If I might take us all back to a time  8 years ago when that onetime Texas Ranger (well, he did own the ballclub) George W. Bush, his side-kick Condi (a loyal Tonto if there ever was one in politics), and his neocon posse galloped off aboard the US military (heigh ho, Rummy!) to save us all from Saddam's WMDs and fashion a "new Middle East" . . . .

Remember those thrilling days of yesteryear?  When we thought the hyperpower was poised to steamroll any and all evildoers in the Middle East, and when the "real men" were ready to go to Tehran?  When it was simply assumed to be Truth that (as Bush pere had said 11 years before) "What we say, goes"?  That Middle Eastern potentates would quiver, quake, and crumble if America's stern gaze were to be fixed upon them?

We just passed the 8 year anniversary - dating back to May 2003, early in the Iraq war, when Thomas Friedman claimed that the US invasion was the US's way of telling bad guys in the Middle East, "Suck on this!"  Yet, in what the cosmic scale would reckon as less than the blink of an eye, we've been presented with (to channel Bush papa again) a new world order.  But the former hyperpower has been reduced to a Rodney Dangerfield punchline: it gets no respect.

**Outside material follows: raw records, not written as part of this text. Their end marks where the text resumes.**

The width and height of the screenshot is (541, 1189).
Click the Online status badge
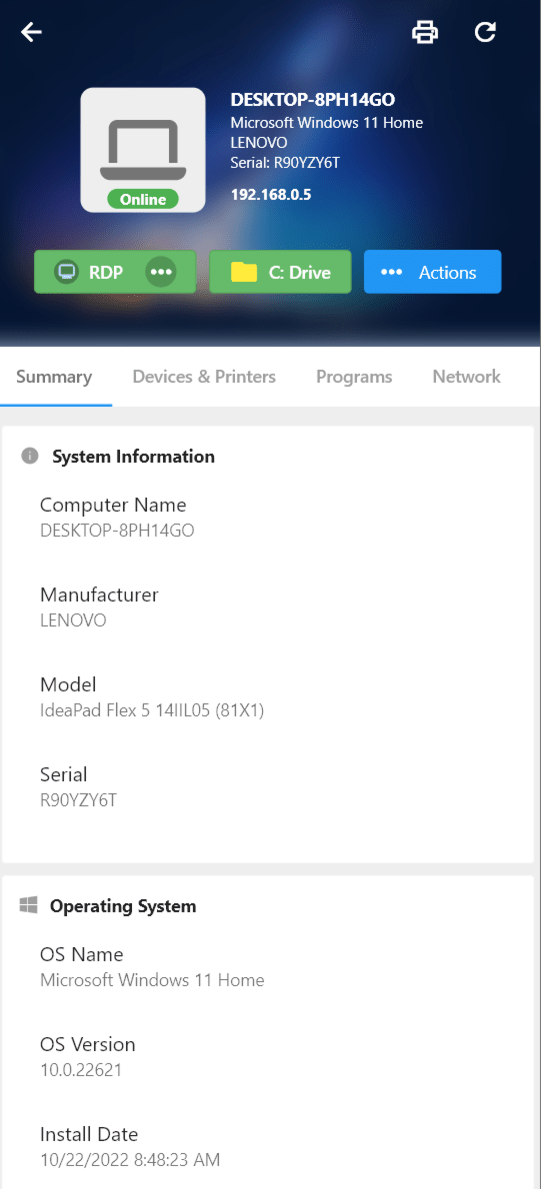143,199
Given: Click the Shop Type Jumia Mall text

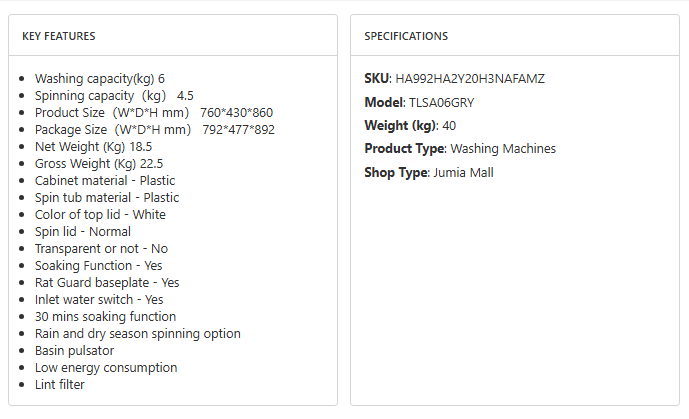Looking at the screenshot, I should (429, 172).
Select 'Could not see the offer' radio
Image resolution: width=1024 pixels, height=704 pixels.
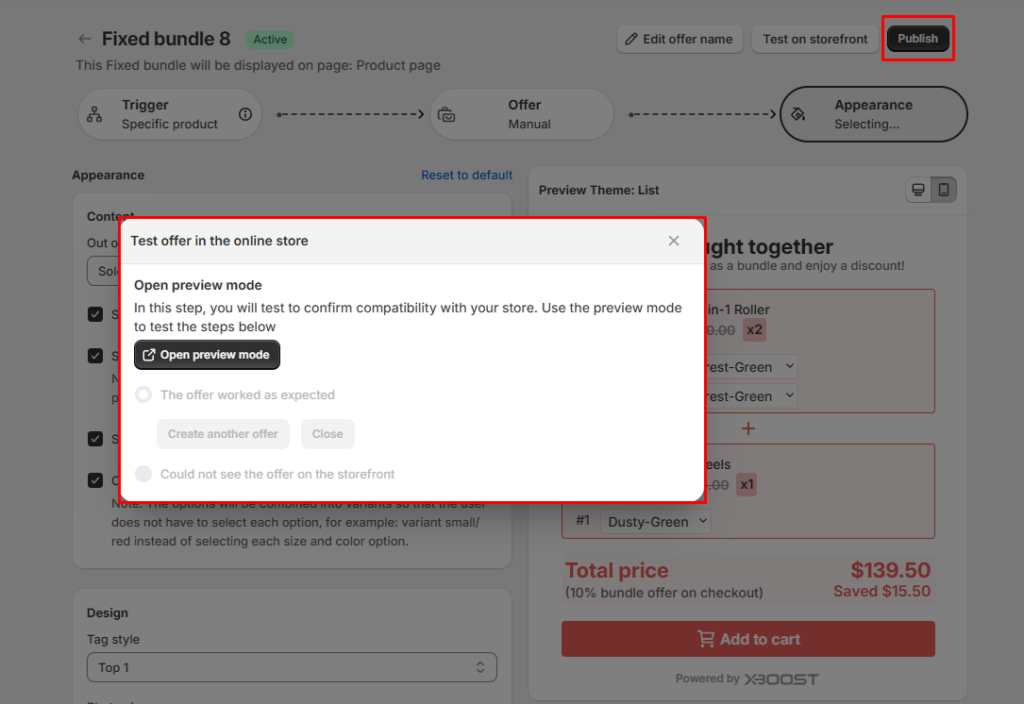(143, 474)
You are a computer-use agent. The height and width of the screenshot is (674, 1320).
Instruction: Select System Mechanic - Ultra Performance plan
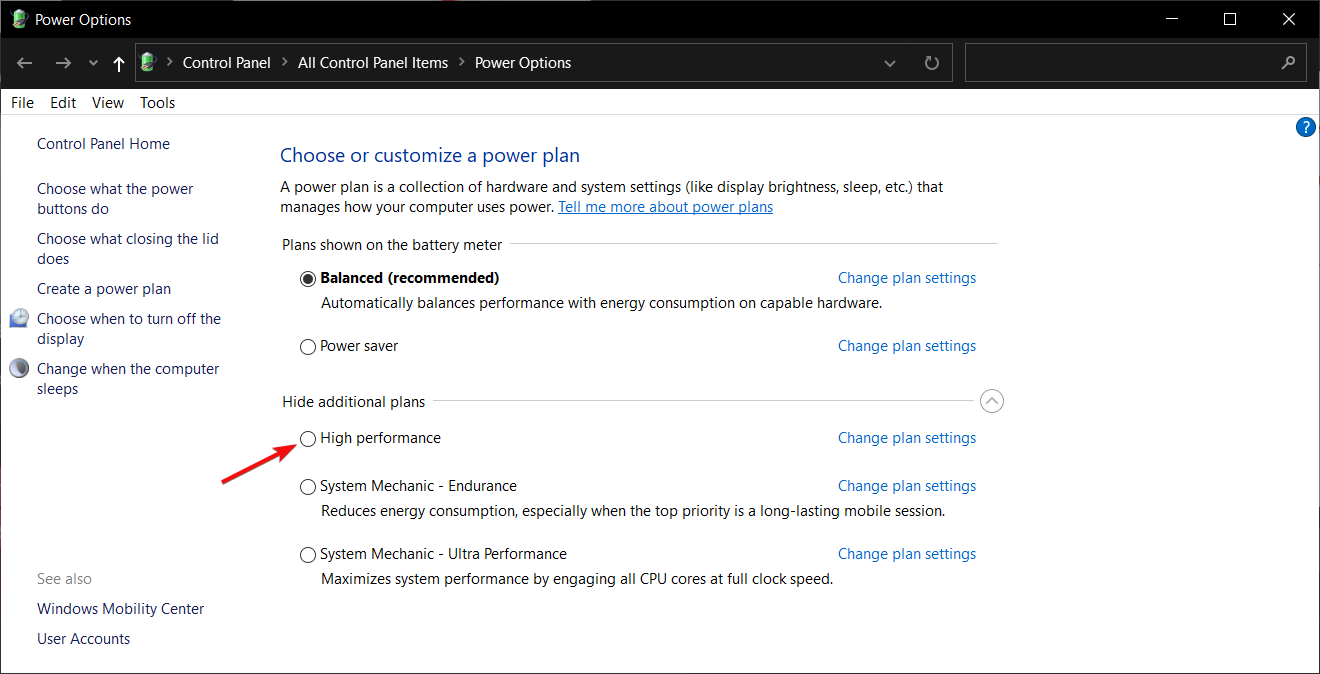point(308,554)
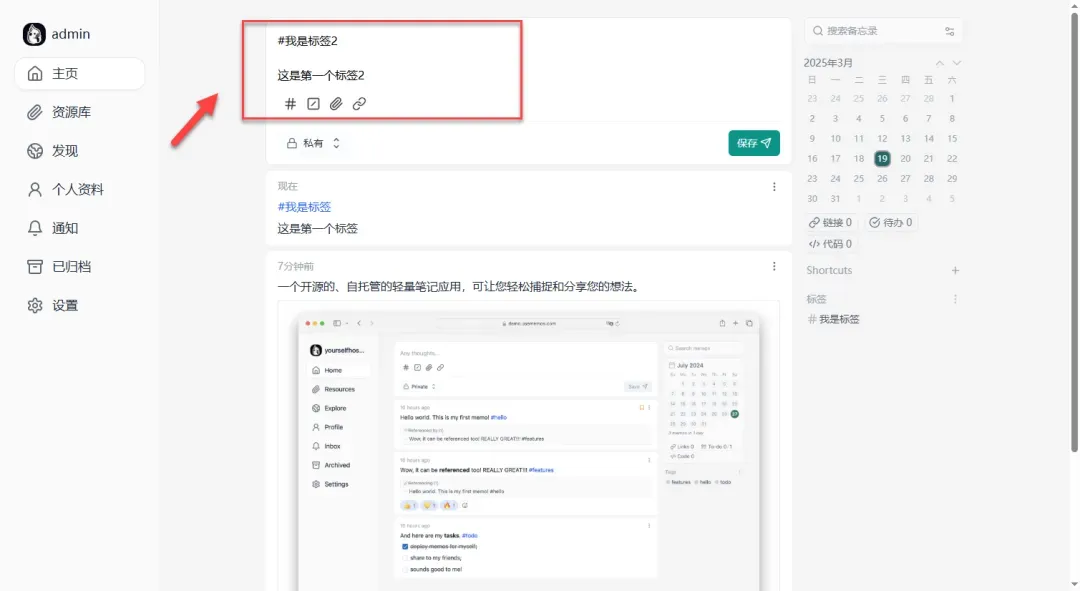The image size is (1080, 591).
Task: View 个人资料 page
Action: [70, 189]
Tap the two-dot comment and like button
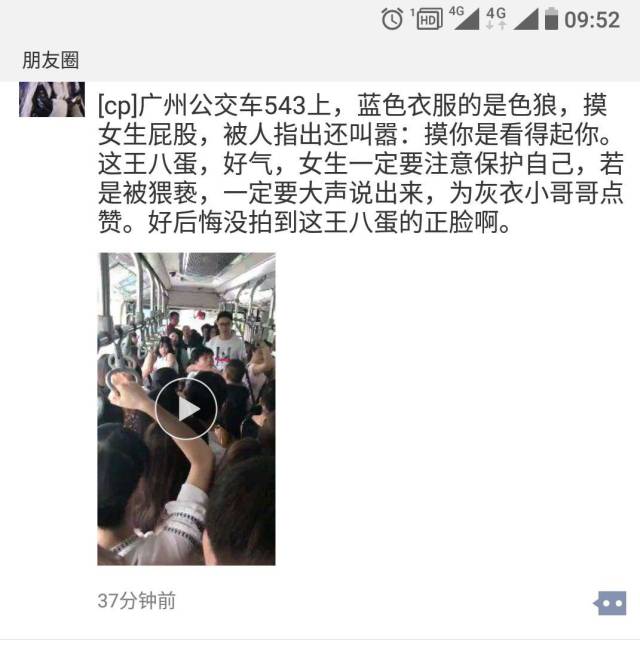 610,603
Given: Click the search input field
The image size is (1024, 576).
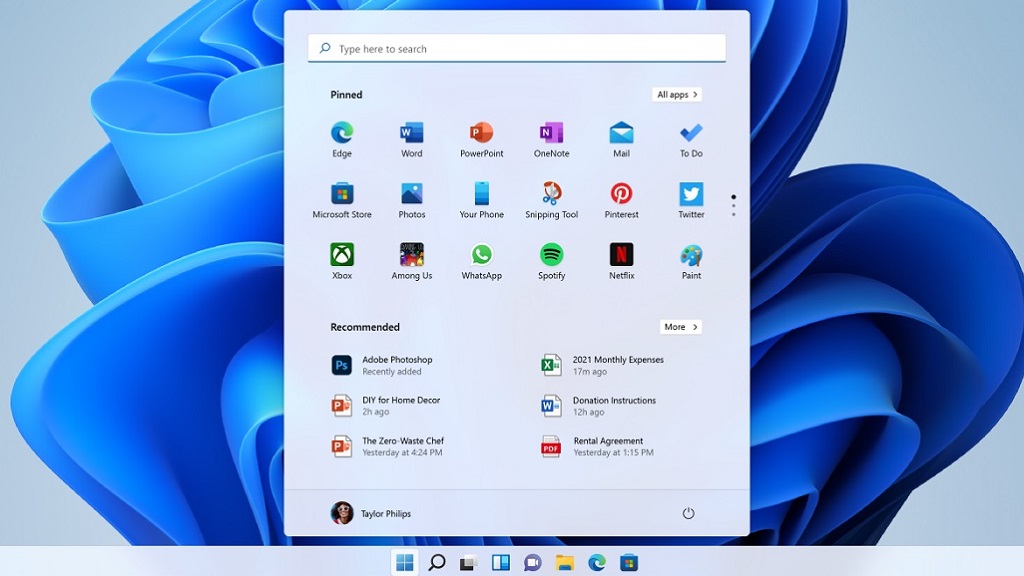Looking at the screenshot, I should click(516, 48).
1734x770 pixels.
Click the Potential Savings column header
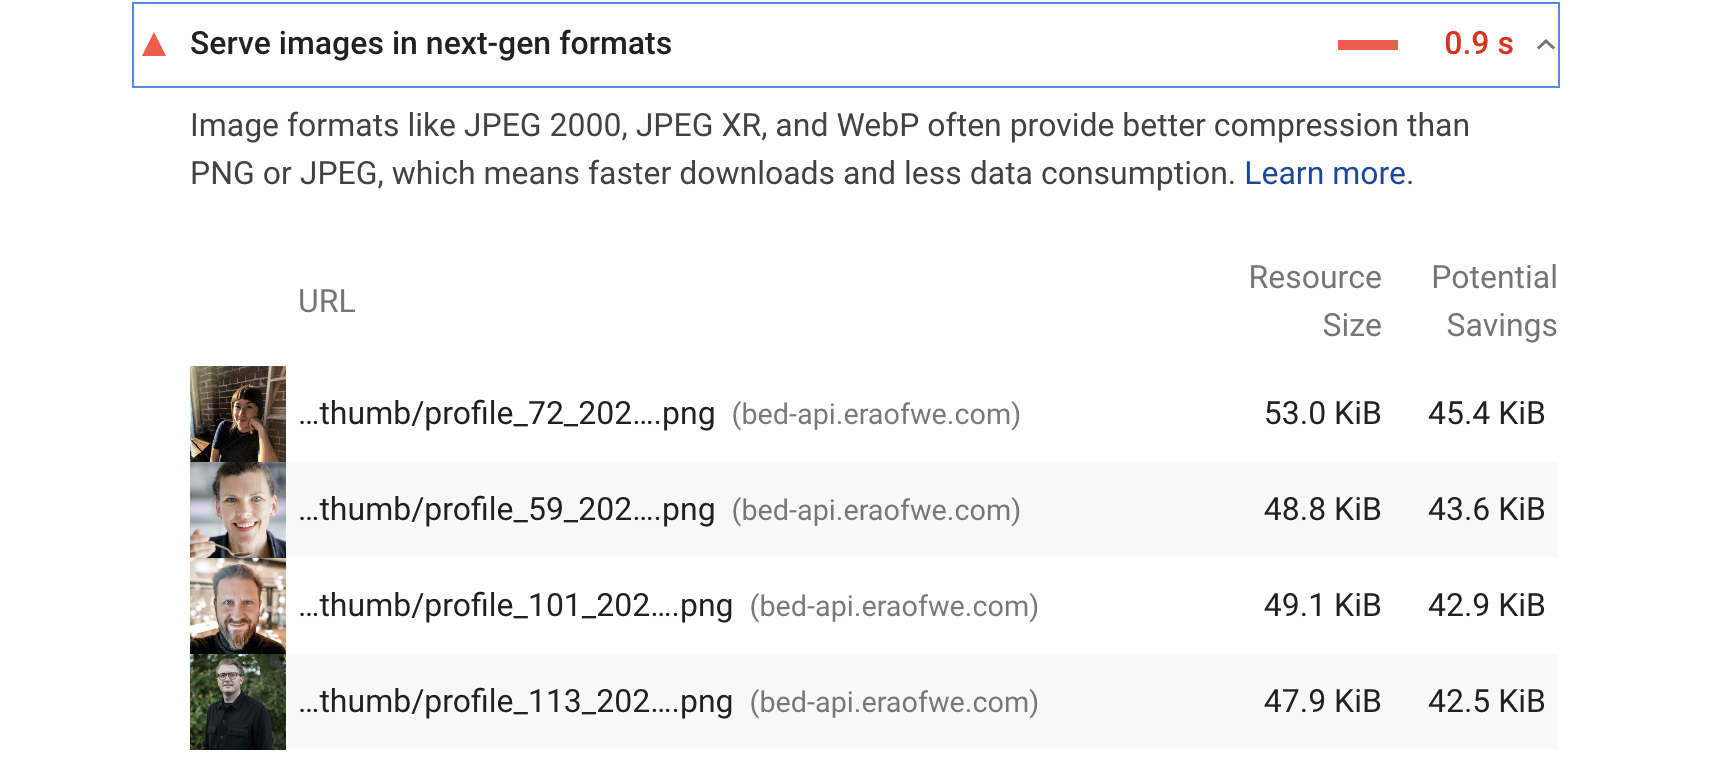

Robert Fisk - surely among the most intrepid and experienced journalists covering the Middle East today, as well as the last 30 years - makes that point early and often in his recent essay in The Independent:
While Barack Obama and Benjamin Netanyahu played out their farce in Washington – Obama grovelling as usual – the Arabs got on with the serious business of changing their world, demonstrating and fighting and dying for freedoms they have never possessed. Obama waffled on about change in the Middle East – and about America's new role in the region. It was pathetic. "What is this 'role' thing?" an Egyptian friend asked me at the weekend. "Do they still believe we care about what they think?"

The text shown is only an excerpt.